A viagem de ida...
Juntei todos
os meus cacos de sonhos e pus na mala, mala não, valise, afinal os sonhos que
sobraram eram tão pequeninos, miúdos e alguns estavam esmigalhados que cabiam
até numa sacola de supermercado. Peguei uma passagem só de ida para um lugar
distante, aquele em que sempre pensei em ir desde quando vi naquelas revistas
de viagens que ficam em consultórios psiquiátricos. Esqueci-me de dizer, tenho
síndrome de Asperger com tratamento clínico em curso, diagnosticado
precocemente quando eu ainda tinha 10 anos e aconselhava insistentemente a
minha professora de ciências que aquelas batas indianas ficavam horríveis em
pessoas acima do peso aliado a minha necessidade de punir com tapas, pontapés e
beliscões os meus nobres colegas de classe por cada erro gramatical por eles
cometido.
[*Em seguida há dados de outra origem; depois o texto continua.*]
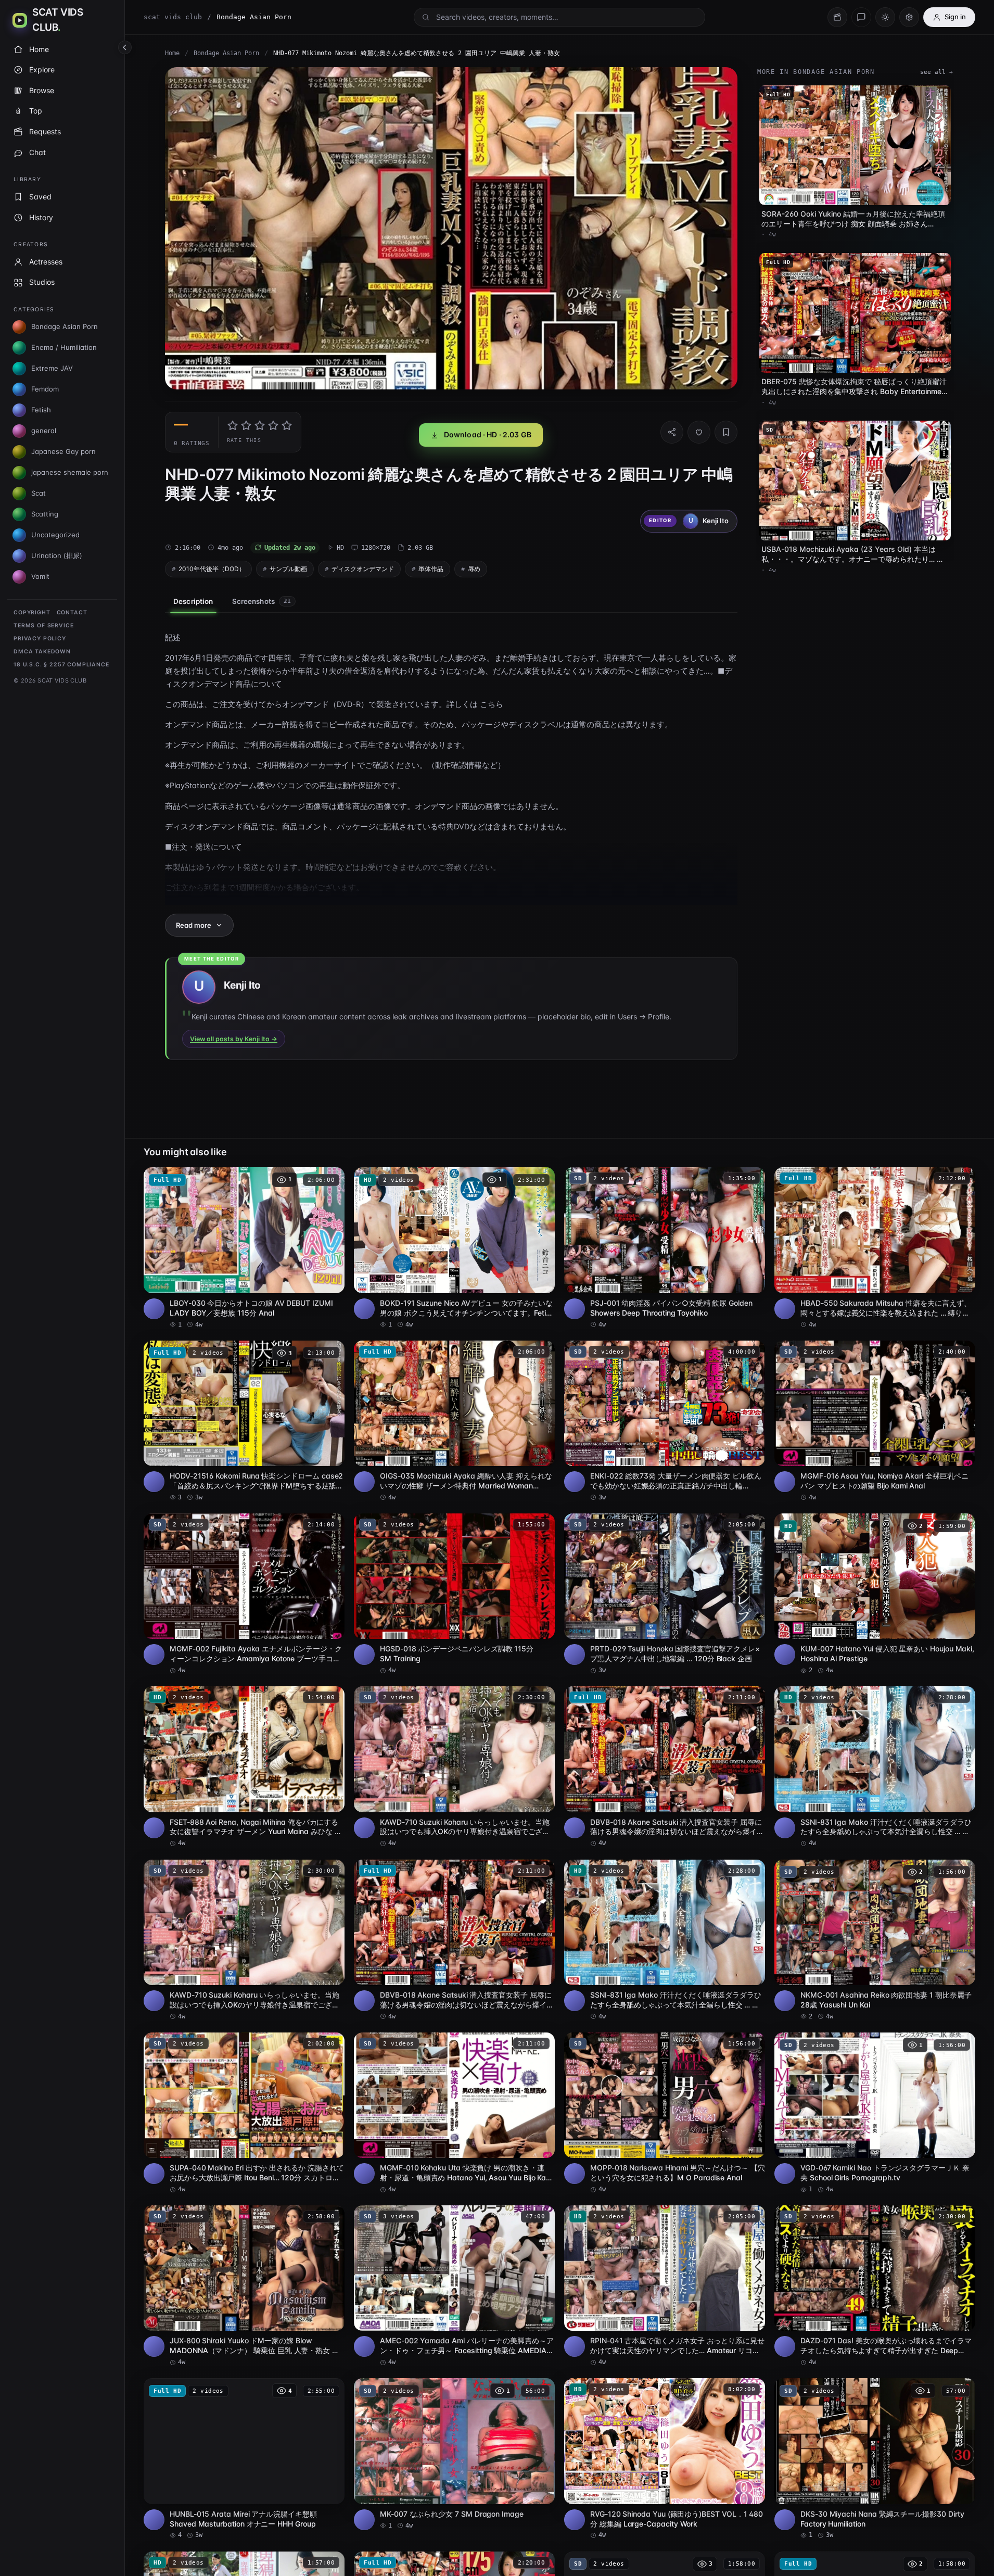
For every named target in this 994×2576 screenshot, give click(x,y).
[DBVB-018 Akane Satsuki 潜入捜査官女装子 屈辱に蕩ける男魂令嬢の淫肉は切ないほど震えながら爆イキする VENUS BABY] (664, 1767)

Mas isso é só um pedaço de gelo no iceberg que sou... Isso mesmo,
também sou fria e talvez seja por isso que tenha escolhido partir para um lugar
que tem a mesma temperatura que eu.
Cheguei ali como
na música de Caetano, sem lenço e sem documentos, só com a vontade de viver
coisas diferentes e que talvez pudesse me fazer mais feliz. E em meios aos
parques e ruas daquela suntuosa cidade, avisto você, olhos atentos na tela de
seu Iphone e dedos ágeis teclando alguma coisa. Parei e pedi uma informação
qualquer sobre o lugar e sua cordialidade e simpatia me fez acreditar na raça
humana. Longe daquela história démodée
de amor à primeira vista, digamos que o que senti no momento fosse apenas
encantamento que posteriormente com o passar dos dias e a intensidade do
contato me fizeram acreditar em algo além. No entanto, policiei-me quanto a
isso. Estamos (nós, a humanidade) passando por um momento de carência coletiva
e, dizia a mim mesma, a cada mensagem sua me convidando para um jantar ou cada
bilhete singelo de bom dia em que recebia em meu hotel, que era só amizade ou
coisa parecida.
Passados
dias, meses eu acho, desde minha chegada, você aproximou-se de mim e o meu coração
já saltitava em meu peito. Como isso? - pensava. E nesse curto instante entre o
pensamento e o andar dos ponteiros você me surpreende com o toque inesperado de
seus lábios com os meus. Um beijo, daqueles de cinema francês ardoroso em
paixão que faria Klimt chorar por não ter nos tido como modelos do seu mais
famoso quadro.
Abandonei os
remédios, você era meu tratamento, corrigia seu português ruim entre beijos e
sorrisos e fui me percebendo mais humana, mais real. Perguntava-me até quando
essa paixão duraria, pois sei que tudo nessa vida é acelerado e nada
infelizmente é eterno. Joguei tudo para o ar, pensar naquilo cansava, entretanto
viver aquilo que me trazia novamente à vida e me fazia ter uma certeza, ainda
que momentânea, de que algumas loucuras são necessárias. Acabei mudando-me literalmente
e aprendendo uma nova matemática, em trago os meus sonhos, grandes agora por
sinal, para somar com os seus todos os dias.
Júlia
Siqueira
"E se o tempo levar
você, e um dia eu te olhar e não te reconhecer? E se o romance se desconstruir, perder o
sentido e me esquecer por ai? Mas
nós somos um quadro de Klimt, o beijo para sempre, fagulhando em cores,
resistindo a tudo seremos dois velhos felizes de
mãos dados numa tarde de sol... pra sempre"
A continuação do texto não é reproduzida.